Estas fechas, en las que se conmemora el calvario y muerte de un inocente, llaman a la reflexión en torno de la fragilidad y, en algunos casos, autodestrucción de nuestra especie. Y acá no solo me refiero a la Pasión de Cristo que trae a la superficie el sufrimiento humano llevado hasta sus límites, sino a una serie de guerras que vienen cuestionando nuestra propia humanidad.
Porque el genocidio, el hambre y el sufrimiento infantil que los más recientes conflictos han generado vienen acompañados por una perversa apuesta por el exterminio del otro. Tanto Gaza como Ucrania, así como los asentamientos judíos fronterizos –en los que fueron asesinados y secuestrados centenares de inocentes– son el más vivo ejemplo de una brutalidad y vesania escalofriante. Lo que hace necesaria una honesta reflexión sobre la muerte, que ahora es el símbolo de una “civilización” que en algún momento de su violenta historia diseñó un modelo de tortura-ejecución llamado crucifixión. Perfeccionada por el Imperio Romano, la crucifixión fue imaginada para extender la agonía, incrementando el dolor de la víctima hasta que su cuerpo, en algunos casos joven y saludable, cediera ante un ataque sistemático y cruel. Estudios recientes señalan que Jesús murió luego de una larga agonía, precedida por una coronación de espinas, además de una flagelación con látigos incrustados de bolas de plomo y huesos de borrego. Ese fue el espeluznante prólogo de un paro cardiorrespiratorio, marcado por un dolor imposible de imaginar.

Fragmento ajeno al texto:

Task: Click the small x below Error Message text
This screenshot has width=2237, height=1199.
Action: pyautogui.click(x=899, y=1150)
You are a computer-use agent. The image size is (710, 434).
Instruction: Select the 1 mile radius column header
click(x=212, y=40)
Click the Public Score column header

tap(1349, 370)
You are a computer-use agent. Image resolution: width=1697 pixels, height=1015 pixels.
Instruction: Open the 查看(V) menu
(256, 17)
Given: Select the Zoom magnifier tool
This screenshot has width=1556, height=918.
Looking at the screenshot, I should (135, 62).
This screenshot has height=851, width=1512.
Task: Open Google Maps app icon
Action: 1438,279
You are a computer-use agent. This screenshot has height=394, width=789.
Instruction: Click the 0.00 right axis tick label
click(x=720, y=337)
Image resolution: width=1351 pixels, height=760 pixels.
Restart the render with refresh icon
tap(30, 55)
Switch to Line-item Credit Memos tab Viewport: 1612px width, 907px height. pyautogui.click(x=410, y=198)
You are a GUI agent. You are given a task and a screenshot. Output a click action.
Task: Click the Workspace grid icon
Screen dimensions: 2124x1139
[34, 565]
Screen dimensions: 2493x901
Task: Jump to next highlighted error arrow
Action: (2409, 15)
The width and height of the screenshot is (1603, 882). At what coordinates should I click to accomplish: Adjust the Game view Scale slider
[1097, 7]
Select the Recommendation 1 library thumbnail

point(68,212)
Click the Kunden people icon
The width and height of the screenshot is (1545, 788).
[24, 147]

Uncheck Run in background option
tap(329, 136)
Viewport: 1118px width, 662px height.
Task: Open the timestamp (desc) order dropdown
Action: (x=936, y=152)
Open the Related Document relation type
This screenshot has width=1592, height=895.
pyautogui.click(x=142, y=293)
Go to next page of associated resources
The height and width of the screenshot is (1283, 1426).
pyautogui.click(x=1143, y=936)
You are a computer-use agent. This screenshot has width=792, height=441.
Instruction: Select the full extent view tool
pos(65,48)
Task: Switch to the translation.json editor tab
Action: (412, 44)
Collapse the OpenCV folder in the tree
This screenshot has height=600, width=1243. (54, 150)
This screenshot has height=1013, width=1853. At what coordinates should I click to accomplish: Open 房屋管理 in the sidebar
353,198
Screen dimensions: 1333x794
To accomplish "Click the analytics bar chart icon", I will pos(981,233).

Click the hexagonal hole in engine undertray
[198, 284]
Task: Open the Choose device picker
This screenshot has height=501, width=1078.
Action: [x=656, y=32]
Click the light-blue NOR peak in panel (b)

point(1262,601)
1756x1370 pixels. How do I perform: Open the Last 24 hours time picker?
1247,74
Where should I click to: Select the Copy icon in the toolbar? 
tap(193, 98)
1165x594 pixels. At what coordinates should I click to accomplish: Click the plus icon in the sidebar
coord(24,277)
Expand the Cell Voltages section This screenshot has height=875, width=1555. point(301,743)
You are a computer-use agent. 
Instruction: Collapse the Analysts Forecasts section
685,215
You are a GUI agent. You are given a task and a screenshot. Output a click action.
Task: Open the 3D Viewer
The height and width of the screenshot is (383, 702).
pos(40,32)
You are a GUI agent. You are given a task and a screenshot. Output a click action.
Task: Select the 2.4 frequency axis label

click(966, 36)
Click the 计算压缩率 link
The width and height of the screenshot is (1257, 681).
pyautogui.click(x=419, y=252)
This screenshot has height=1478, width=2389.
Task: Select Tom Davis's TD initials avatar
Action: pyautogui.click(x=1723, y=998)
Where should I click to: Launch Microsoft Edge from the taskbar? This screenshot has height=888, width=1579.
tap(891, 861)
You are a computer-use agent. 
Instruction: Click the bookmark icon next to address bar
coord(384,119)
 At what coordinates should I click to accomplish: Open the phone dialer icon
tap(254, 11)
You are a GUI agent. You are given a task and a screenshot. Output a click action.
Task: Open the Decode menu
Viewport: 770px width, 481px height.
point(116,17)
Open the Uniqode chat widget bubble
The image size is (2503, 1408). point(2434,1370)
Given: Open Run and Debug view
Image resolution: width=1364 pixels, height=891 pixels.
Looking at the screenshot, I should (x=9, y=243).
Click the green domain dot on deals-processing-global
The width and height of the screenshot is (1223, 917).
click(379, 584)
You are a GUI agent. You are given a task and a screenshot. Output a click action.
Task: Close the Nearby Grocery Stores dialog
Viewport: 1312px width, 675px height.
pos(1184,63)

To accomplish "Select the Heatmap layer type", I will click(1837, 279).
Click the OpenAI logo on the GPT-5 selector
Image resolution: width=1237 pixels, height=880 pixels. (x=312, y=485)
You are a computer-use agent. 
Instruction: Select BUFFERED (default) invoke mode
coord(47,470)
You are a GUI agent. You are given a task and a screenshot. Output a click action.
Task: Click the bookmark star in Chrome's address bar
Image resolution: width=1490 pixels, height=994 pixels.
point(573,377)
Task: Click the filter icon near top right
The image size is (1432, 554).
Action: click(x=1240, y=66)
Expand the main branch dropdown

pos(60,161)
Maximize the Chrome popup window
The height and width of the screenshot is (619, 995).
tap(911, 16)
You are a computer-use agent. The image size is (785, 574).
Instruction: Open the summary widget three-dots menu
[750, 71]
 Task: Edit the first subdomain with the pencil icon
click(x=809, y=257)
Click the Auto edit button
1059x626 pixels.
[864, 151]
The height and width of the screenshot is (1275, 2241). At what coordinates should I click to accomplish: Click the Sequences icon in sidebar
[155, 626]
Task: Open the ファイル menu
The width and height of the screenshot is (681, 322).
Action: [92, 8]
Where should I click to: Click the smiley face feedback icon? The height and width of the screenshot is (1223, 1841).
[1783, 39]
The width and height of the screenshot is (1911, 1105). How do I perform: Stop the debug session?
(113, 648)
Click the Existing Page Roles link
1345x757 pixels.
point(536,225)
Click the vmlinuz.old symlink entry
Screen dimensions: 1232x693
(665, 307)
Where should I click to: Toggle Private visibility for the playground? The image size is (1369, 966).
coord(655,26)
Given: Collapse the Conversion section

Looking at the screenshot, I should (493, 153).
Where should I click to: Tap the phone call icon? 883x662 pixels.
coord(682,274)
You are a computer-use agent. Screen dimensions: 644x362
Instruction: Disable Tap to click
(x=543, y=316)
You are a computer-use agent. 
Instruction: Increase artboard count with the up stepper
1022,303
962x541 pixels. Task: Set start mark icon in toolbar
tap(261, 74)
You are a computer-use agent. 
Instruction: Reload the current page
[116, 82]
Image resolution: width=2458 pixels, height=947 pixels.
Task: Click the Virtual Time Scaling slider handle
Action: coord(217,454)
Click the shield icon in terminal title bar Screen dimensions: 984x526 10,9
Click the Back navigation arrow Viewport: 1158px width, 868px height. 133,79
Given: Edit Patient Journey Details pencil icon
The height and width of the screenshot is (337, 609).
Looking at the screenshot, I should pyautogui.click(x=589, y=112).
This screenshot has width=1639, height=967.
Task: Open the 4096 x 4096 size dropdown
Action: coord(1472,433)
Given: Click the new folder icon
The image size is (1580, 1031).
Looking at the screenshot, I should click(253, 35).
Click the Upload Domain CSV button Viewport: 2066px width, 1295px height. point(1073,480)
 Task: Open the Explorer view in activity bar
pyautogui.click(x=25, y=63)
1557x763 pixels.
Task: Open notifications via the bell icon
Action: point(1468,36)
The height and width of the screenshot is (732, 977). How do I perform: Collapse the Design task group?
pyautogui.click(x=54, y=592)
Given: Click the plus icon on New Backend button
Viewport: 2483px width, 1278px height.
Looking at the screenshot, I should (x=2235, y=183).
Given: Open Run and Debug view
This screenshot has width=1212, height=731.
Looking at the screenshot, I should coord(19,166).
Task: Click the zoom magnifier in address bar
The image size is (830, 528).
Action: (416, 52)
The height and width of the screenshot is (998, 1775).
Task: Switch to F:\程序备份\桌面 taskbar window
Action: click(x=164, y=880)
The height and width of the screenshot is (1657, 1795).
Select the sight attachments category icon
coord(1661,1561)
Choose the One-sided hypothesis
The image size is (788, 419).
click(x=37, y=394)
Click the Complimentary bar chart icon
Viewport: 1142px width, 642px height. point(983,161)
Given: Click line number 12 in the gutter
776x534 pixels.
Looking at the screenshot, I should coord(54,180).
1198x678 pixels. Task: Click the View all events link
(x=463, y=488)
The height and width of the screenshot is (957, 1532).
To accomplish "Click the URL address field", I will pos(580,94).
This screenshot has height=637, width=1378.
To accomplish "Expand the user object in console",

La muerte paradigmática del llamado Mesías, que dentro de la tradición cristiana cumplió el rol del redentor, nos enfrenta cada Semana Santa con una mortalidad inevitable que usualmente buscamos evadir, pero, principalmente, con un tránsito amargo –por lo doloroso, solitario y brutal–. Asociado, en cierta manera, a lo que algunos místicos definen como “la noche oscura del alma”, este concepto nos refiere a una crisis existencial, un momento en el que uno se siente absolutamente abandonado, a decir de San Juan de la Cruz. Por otro lado, la filósofa Simone Weil, que encuentra elementos de Esquilo y Sófocles en la poderosa alegoría cristiana, nos recuerda sobre aquellos momentos en los que el “alma exhausta” deja de esperar por una ayuda sobrenatural y, por lo mismo, a perder la fe, aceptando su enorme vulnerabilidad. No hay más que recordar la famosa frase: “Padre, ¿por qué me has abandonado?”. Sin embargo, tanto Juan de la Cruz como Weil coinciden en señalar que mediante cierta esperanza en la bondad de la oscuridad es posible lograr una toma de conciencia que cambiará radicalmente la vida del sufriente.
Las repúblicas sufren crisis morales, “noches oscuras del alma”, que usualmente suceden a implosiones estatales, como la que viene ocurriendo desde hace varios meses en el Perú. Esta es una realidad concreta en el desventurado Haití, hoy en manos de criminales. Por ello, cuando el primer ministro Gustavo Adrianzén señala muy suelto de huesos que este “ruido político” ahuyentará a “los inversores”, es necesario recordarle la tragedia nacional que venimos padeciendo desde hace varios años debido a la rapacidad, la ineptitud y la inconsciencia de nuestros representantes; entre ellos, una señora que no tiene la menor idea del daño que su vanidad y desfachatez le causan a la investidura presidencial.
Y hablando de responsabilidad y servicio al Perú –de esa luz que la oscuridad trae a la memoria–, pienso en “las noches del alma” de peruanos que dignificaron a nuestra maltrecha república. Entre ellos, Miguel Grau, navegando por las frías aguas del Pacífico sabiendo que era solo cuestión de tiempo para que su nave fuera atacada, como finalmente ocurrió. La igualmente dolorosa travesía existencial de María Elena Moyano enfrentando en solitario a Sendero Luminoso y a una muerte brutal, o aquella de los mártires de Saweto y de tantas comunidades amazónicas defendiendo sus bosques sagrados de los sicarios que ahora, por unos cuantos soles, los asesinan como también ocurre con centenares de peruanos trabajadores y honestos. Esperemos que esta agonía dolorosa –con anemia infantil, violencia cotidiana e impunidad absoluta– llegue a su fin y empecemos pronto a trabajar con entusiasmo y cariño por la reconstrucción del Perú. Una nación milenaria que no merece tantísimo maltrato, desprecio y humillación de quienes fueron elegidos para cuidarla, servirla y enaltecerla.